Task objective >> Could you add -86 to every coordinate in the answers and write out again the stretch of records from the line containing "This screenshot has width=800, height=653." through the end of the records, requests included? Leave the pictures out of your answer.

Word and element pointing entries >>
---+---

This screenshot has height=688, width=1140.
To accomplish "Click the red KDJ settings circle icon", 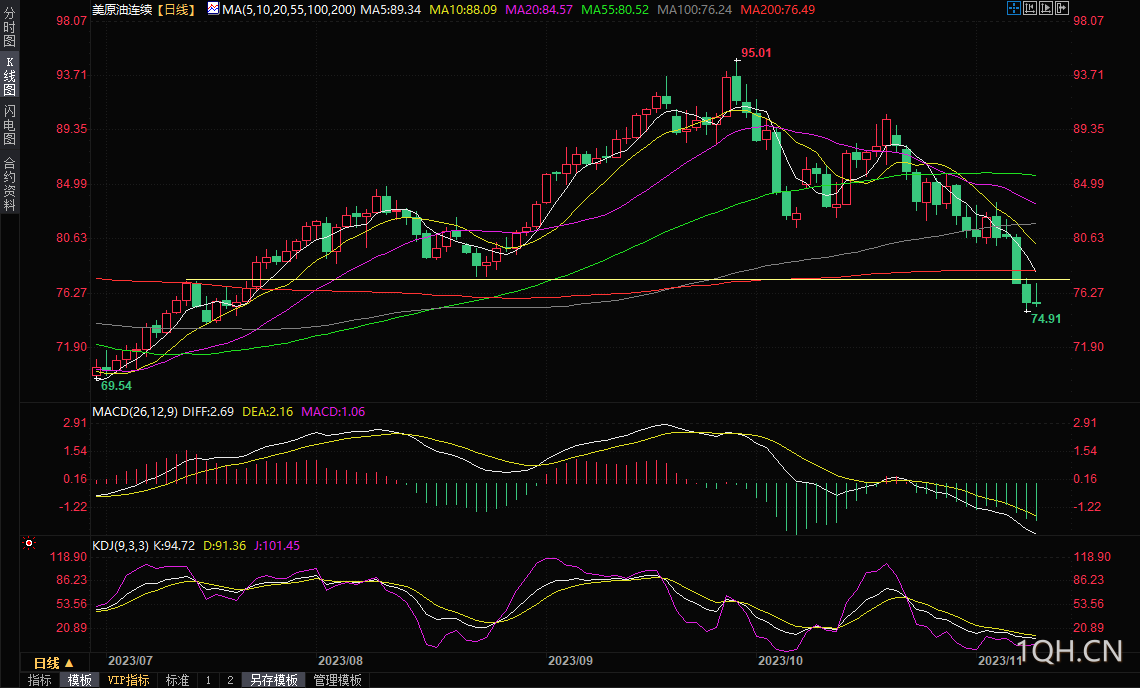I will pyautogui.click(x=29, y=543).
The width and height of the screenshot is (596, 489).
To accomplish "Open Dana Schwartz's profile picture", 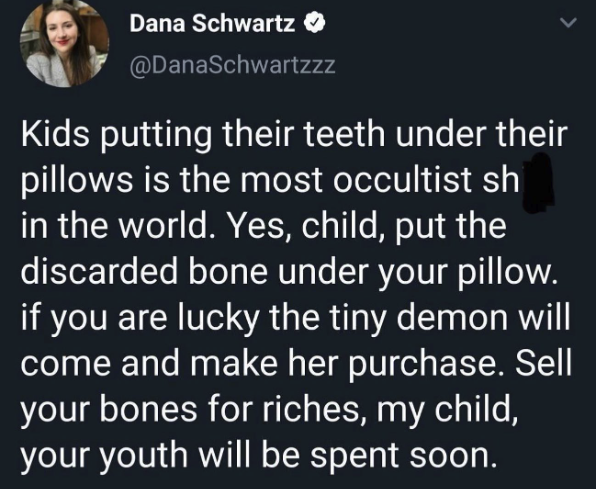I will point(65,42).
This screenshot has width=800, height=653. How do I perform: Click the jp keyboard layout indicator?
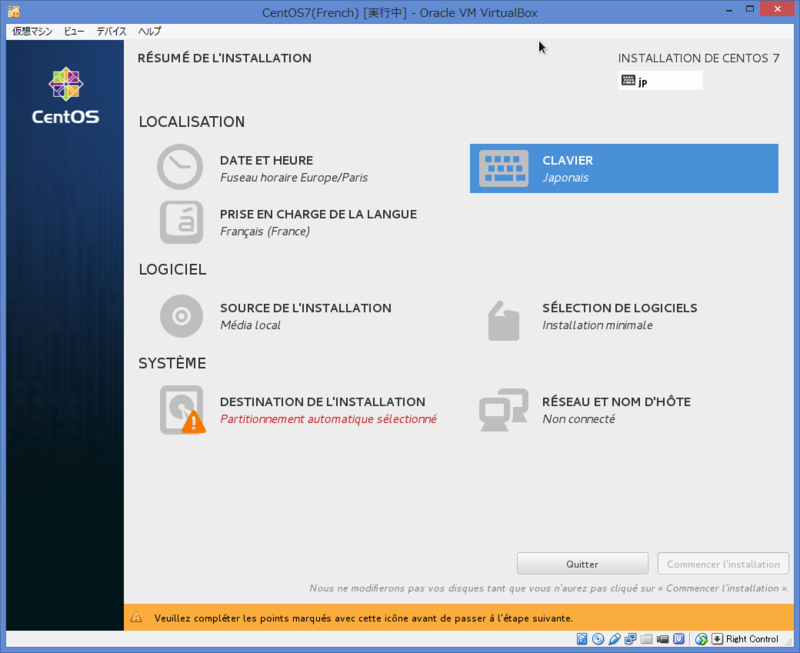point(660,79)
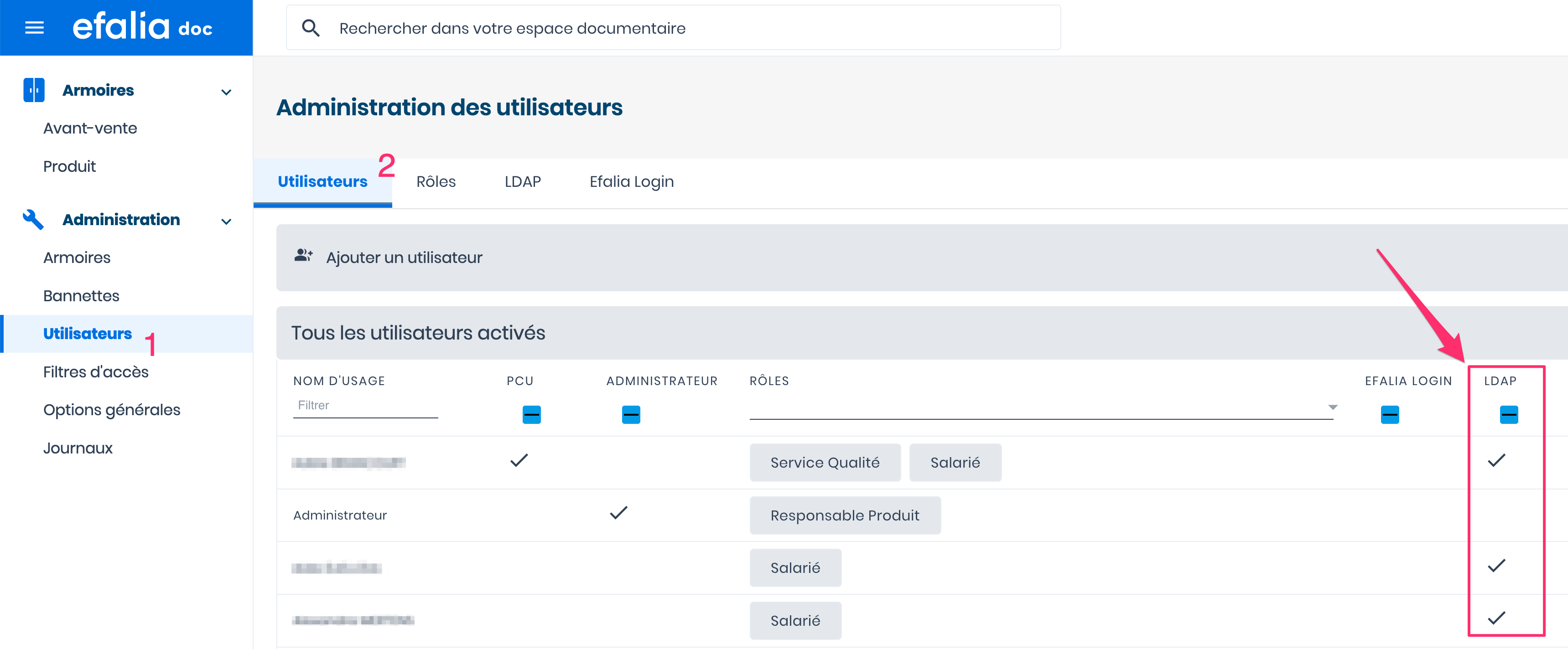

---+---

Expected output >>
This screenshot has width=800, height=653. How do I perform: Click the jp keyboard layout indicator?
point(574,-7)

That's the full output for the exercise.